- Rooigrond Rooigrond
- Coordinates: 25°55′19″S 25°48′07″E﻿ / ﻿25.922°S 25.802°E
- Country: South Africa
- Province: North West
- District: Ngaka Modiri Molema
- Municipality: Mafikeng

Area
- • Total: 3.47 km^{2} (1.34 sq mi)

Population (2011)
- • Total: 2,810
- • Density: 810/km^{2} (2,100/sq mi)

Racial makeup (2011)
- • Black African: 88.6%
- • Coloured: 1.1%
- • Indian/Asian: 0.4%
- • White: 9.8%
- • Other: 0.1%

First languages (2011)
- • Tswana: 78.3%
- • Afrikaans: 10.9%
- • English: 2.5%
- • S. Ndebele: 2.2%
- • Other: 6.1%
- Time zone: UTC+2 (SAST)
- PO box: 2743
- Area code: 018

= Rooigrond =

Rooigrond is a town in Ngaka Modiri Molema District Municipality in the North West province of South Africa.

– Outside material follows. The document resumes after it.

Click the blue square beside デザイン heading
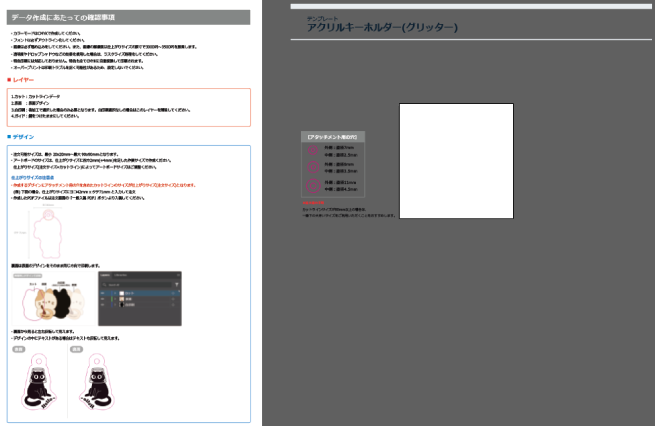Viewport: 655px width, 426px height. pos(8,136)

Hamlet 16 km south-east of Mafikeng and 25 km south-west of Ottoshoop. Afrikaans for ‘red ground’. The place was formerly known as Vrywilligersrus and Heliopolis. Part of the region Rooigrond, ceded to Boer volunteers under Adriaan de la Rey by Tswana chiefs in the 1880s, became the republics of Stellaland and Goshen. Rooigrond served as capital of the State of Goshen from 1882 to 1883.